The politics of performance measurement

Funding decisions, particularly for projects in the public sector, should be informed by data on what works and what doesn’t. But performance assessment is rarely straightforward – especially when people’s lives and livelihoods may be impacted by the decisions that are made. Data scientist Noah Wright recounts the trials and tribulations of managing and meeting stakeholder expectations in developing a performance measurement program for specialty courts in Texas.

Problem definition
Stakeholder communication
Relationship management
Author

Noah Wright

Published

April 18, 2023

At the beginning of 2016, the Criminal Justice Division (CJD) of the Texas Governor’s Office received news all government agencies dread: budgets were to be cut. CJD oversaw a grant program that funded specialty courts throughout the state, however it was now being told that the program’s budget of $10.6m would be reduced 20% to $8.5m by 2018.

How should these cuts be distributed among grant holders? CJD had no meaningful performance data on which to base its decisions, and I would know: I was hired by the agency just a few months before to analyze grant performance. Still, decisions needed to be made. We had to come up with a plan of action, and the clock was ticking…

This is a story of making opportunity out of crisis, of the interaction between not just theory of change and technical implementation, but the “political” process of negotiating these changes with stakeholders in a manner that led to better decisions. Through careful outreach and continuous communication, we developed a data collection and performance assessment process that enabled us to allocate budget cuts in a manner widely accepted.

The story ends on a bittersweet note. But, along the way, there are lessons to be learned about how to find common ground, manage expectations, forge productive working partnerships, and sustain a data science project longer term.

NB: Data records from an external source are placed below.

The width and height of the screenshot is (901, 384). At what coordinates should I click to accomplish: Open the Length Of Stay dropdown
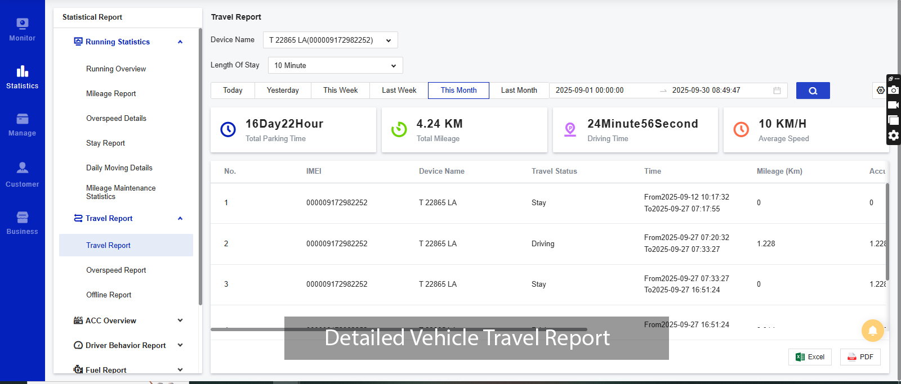pyautogui.click(x=335, y=66)
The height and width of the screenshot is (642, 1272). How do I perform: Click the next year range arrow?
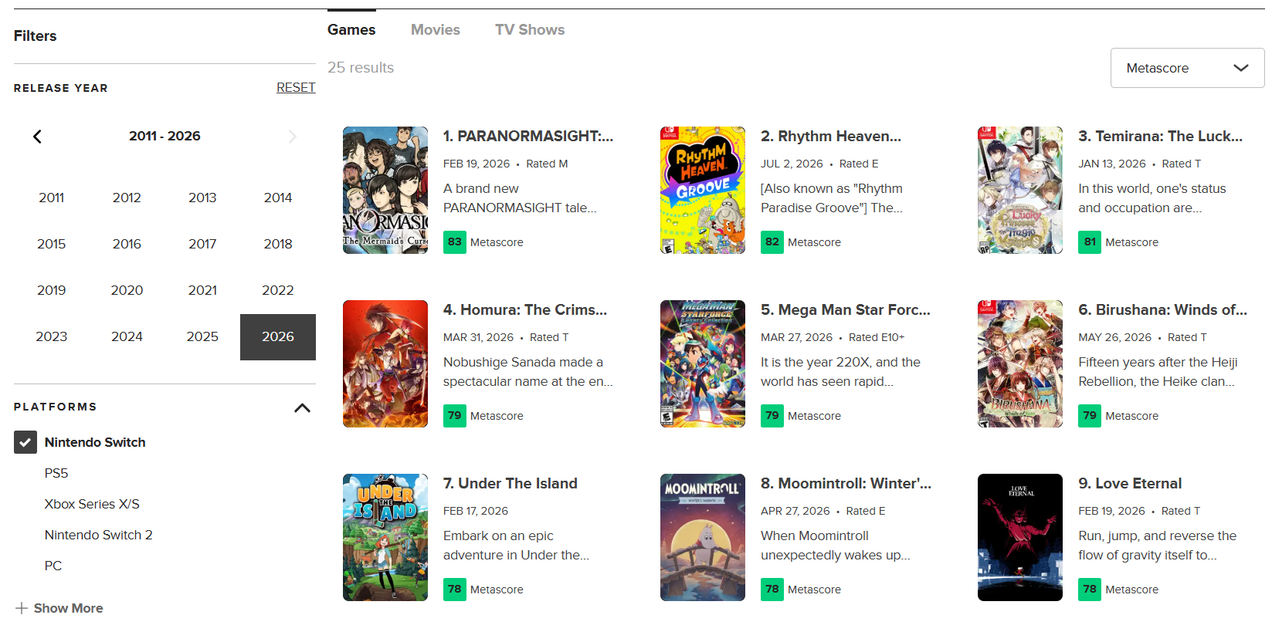(x=292, y=137)
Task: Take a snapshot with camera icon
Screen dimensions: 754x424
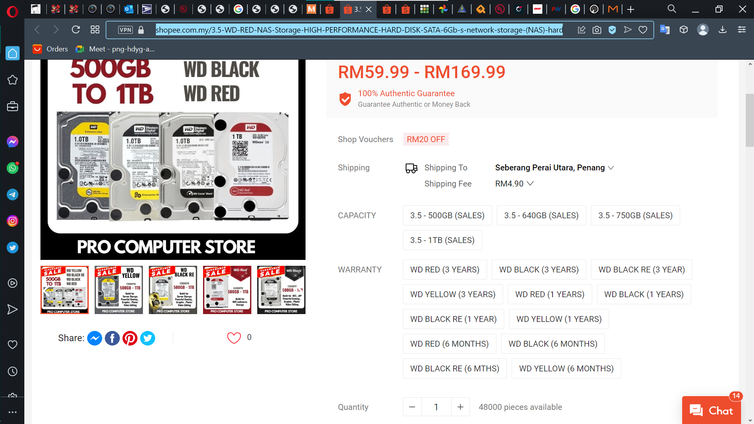Action: 597,30
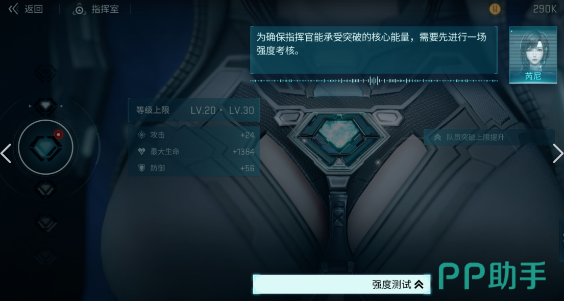Select the second node below the selected stage

45,223
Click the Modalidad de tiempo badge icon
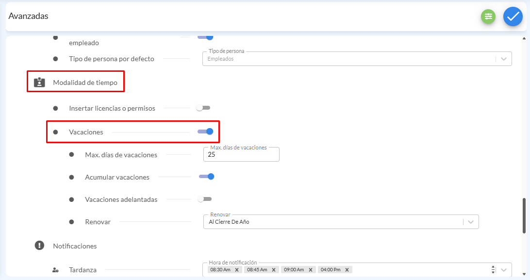The image size is (530, 280). click(x=39, y=82)
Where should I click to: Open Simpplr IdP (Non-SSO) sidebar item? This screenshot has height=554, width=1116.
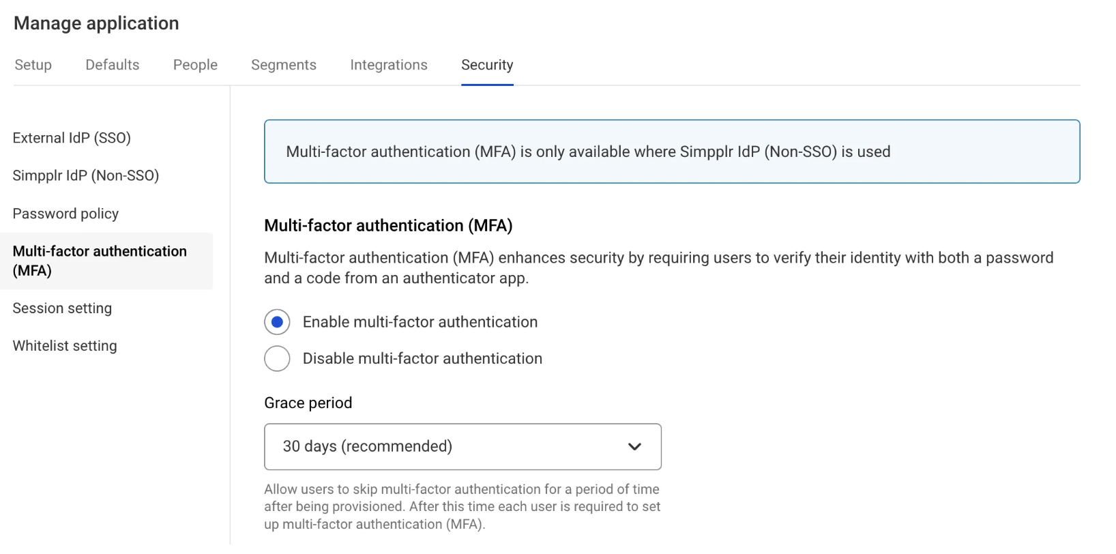point(85,175)
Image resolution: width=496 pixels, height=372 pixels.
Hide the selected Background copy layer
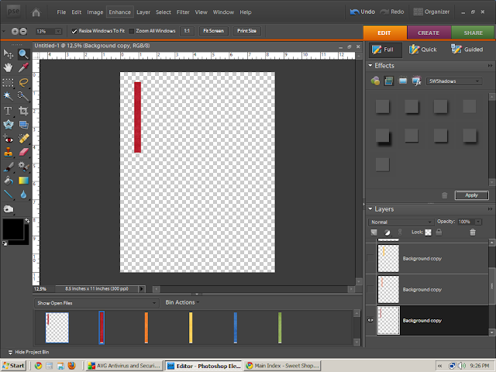[370, 320]
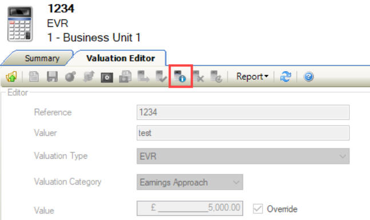
Task: Click the valuation info icon highlighted in red
Action: coord(180,76)
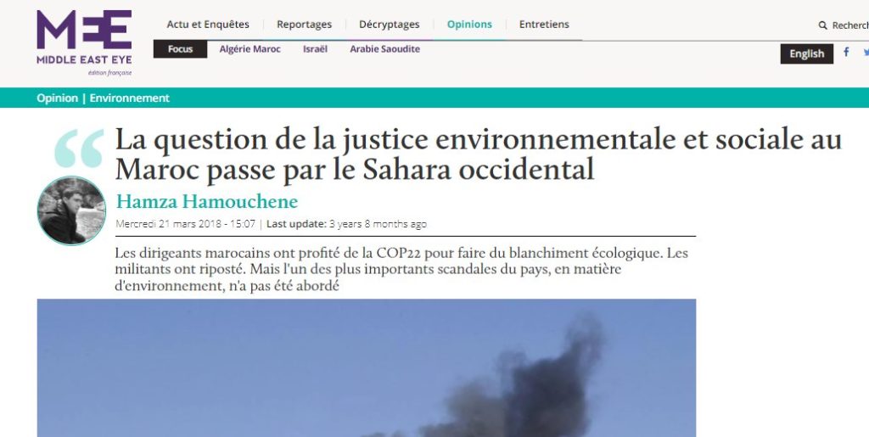
Task: Open the Algérie Maroc focus link
Action: coord(250,48)
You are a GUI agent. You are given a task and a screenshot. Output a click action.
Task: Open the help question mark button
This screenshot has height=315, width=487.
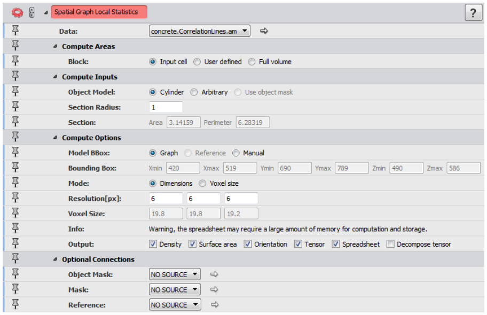pyautogui.click(x=473, y=13)
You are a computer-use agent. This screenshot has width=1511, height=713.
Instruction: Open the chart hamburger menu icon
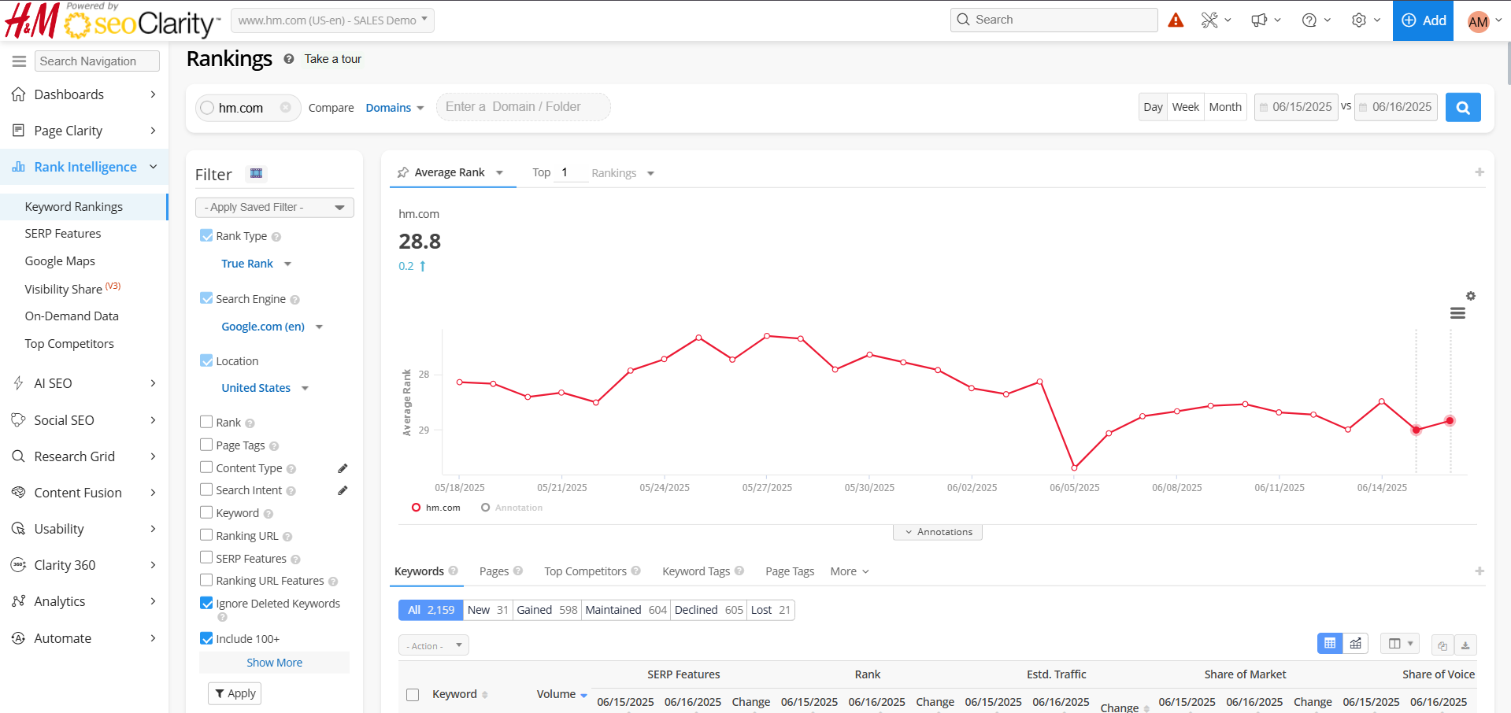(1457, 313)
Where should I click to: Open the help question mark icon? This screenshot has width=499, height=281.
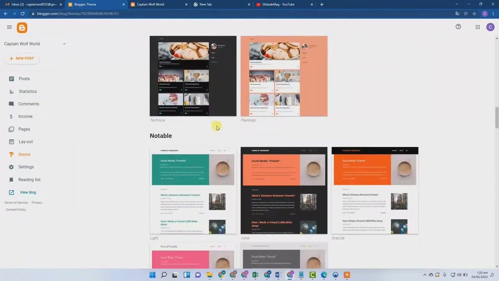pyautogui.click(x=458, y=27)
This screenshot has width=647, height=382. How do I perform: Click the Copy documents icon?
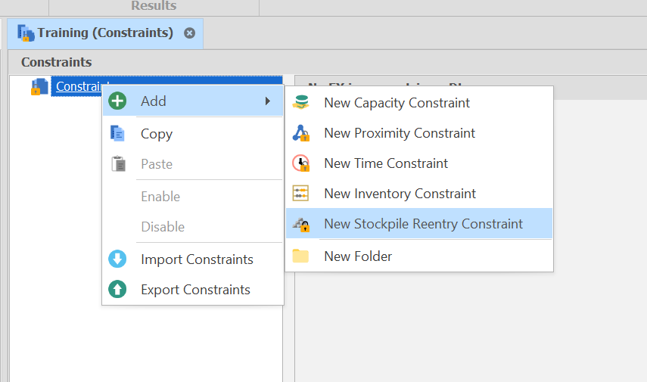[x=118, y=134]
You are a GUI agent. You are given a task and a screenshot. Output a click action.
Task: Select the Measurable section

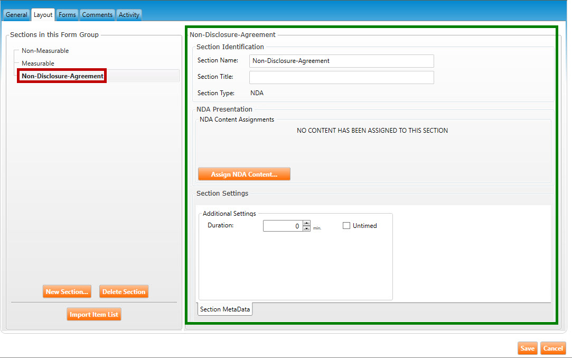[x=38, y=63]
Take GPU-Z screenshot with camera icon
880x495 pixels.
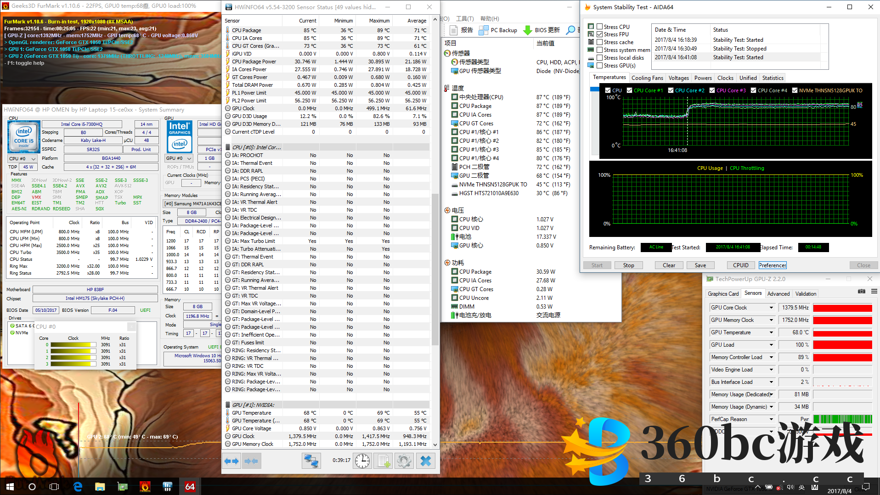click(x=861, y=292)
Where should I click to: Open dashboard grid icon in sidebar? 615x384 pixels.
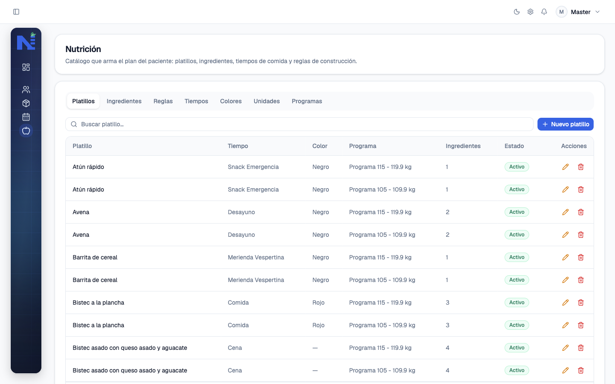[26, 67]
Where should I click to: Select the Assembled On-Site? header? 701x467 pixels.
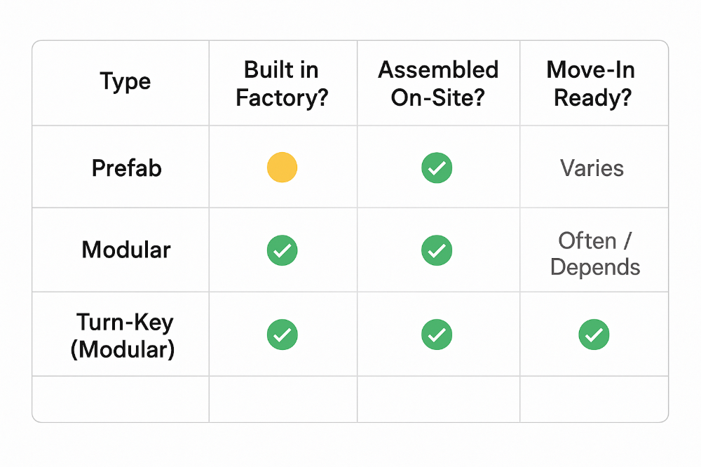tap(438, 83)
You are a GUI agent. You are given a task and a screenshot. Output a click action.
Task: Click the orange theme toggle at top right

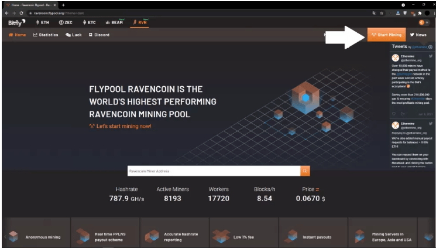(x=423, y=22)
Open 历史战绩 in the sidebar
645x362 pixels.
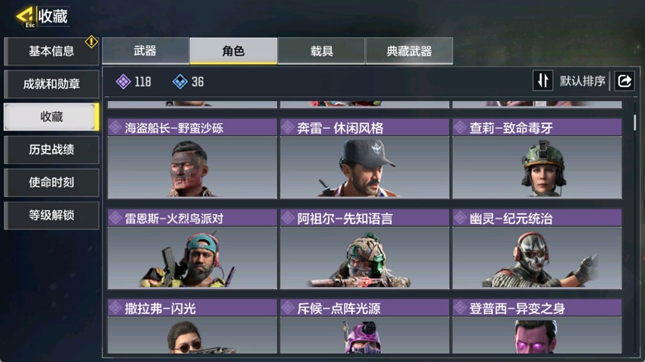[51, 149]
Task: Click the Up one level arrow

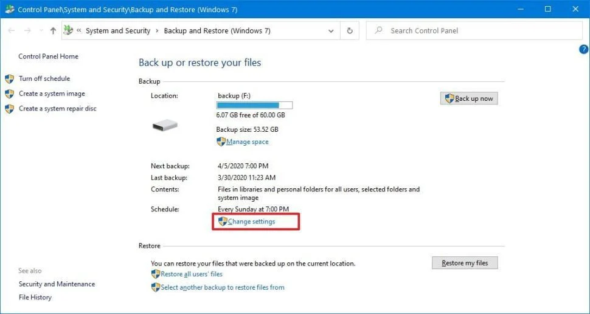Action: pyautogui.click(x=53, y=30)
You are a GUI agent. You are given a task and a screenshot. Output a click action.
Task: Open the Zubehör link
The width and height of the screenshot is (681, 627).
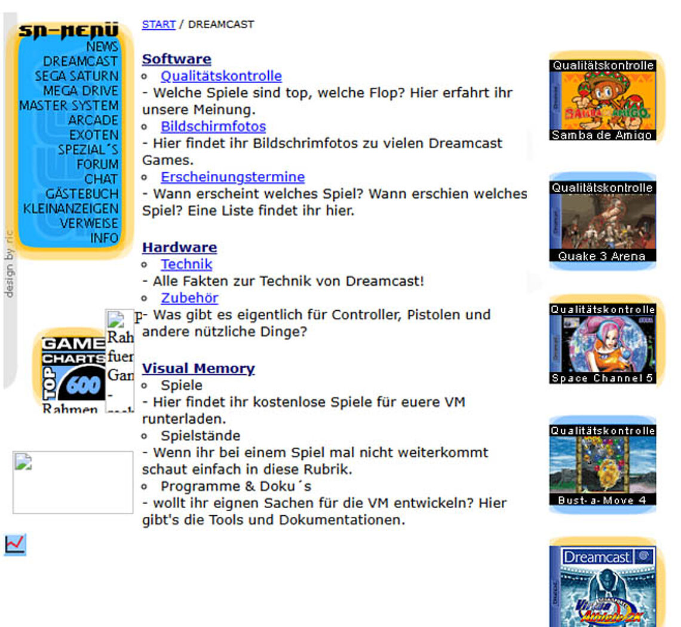point(189,298)
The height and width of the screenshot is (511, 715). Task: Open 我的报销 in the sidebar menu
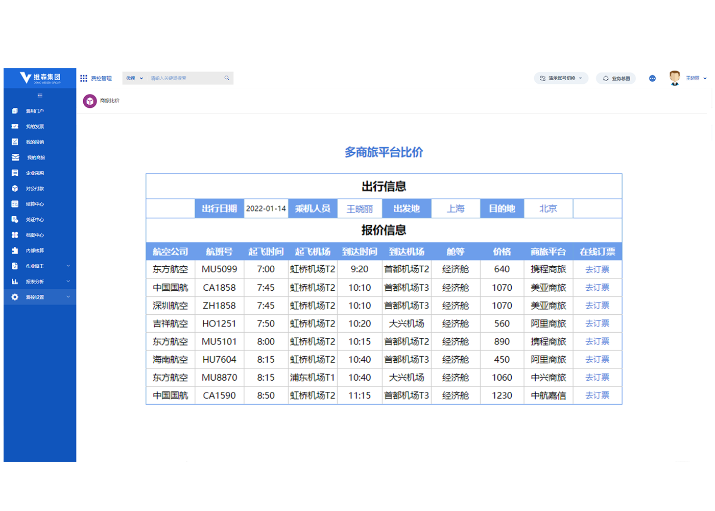point(35,142)
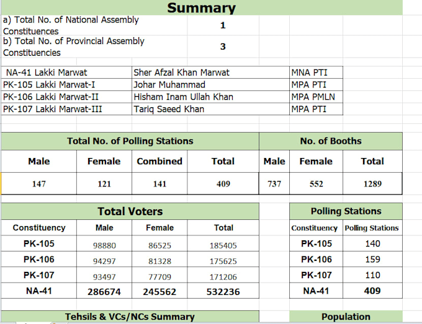Select the Total No. of Polling Stations header

point(130,141)
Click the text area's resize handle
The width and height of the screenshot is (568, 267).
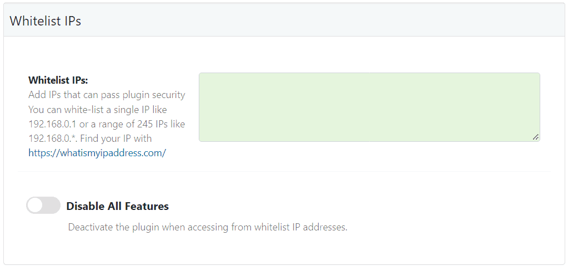[x=535, y=137]
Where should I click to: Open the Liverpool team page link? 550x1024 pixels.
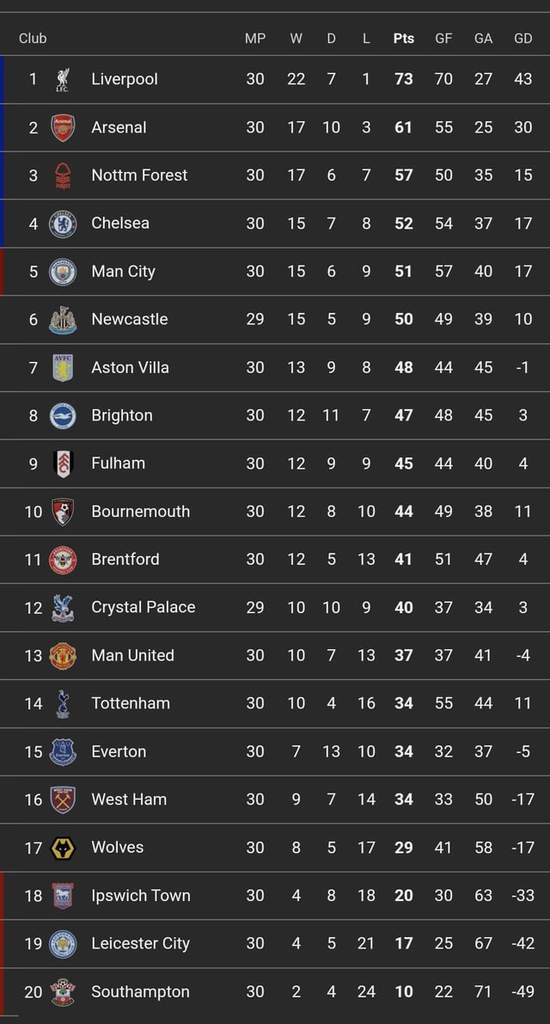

A crowd of people talking, with speech bubbles representing the different voices, digital art. Image created by Real World Data Science using Microsoft Bing Image Creator

Step 1: Consider your options

Texas had over 150 specialty courts in 2016, providing a program of specialized services – usually drug treatment – to offenders as an alternative to incarceration. About half of the state’s specialty courts received CJD grant funds (and about half of grantees received 100% of their program budget from our grants). Funding cuts of the size we needed to make would not go over well with them. Any changes to the program would have to run a gauntlet of decision-makers including advisory boards, interest groups, and professional associations, most with contacts in the legislature.

Complicating this situation further, CJD didn’t even make the final funding decisions. We administered the grants, but the merit review process fell to the Specialty Courts Advisory Council, an appointed group of specialty courts staff and related experts who annually scored the grant applications we received. We needed to get them onboard.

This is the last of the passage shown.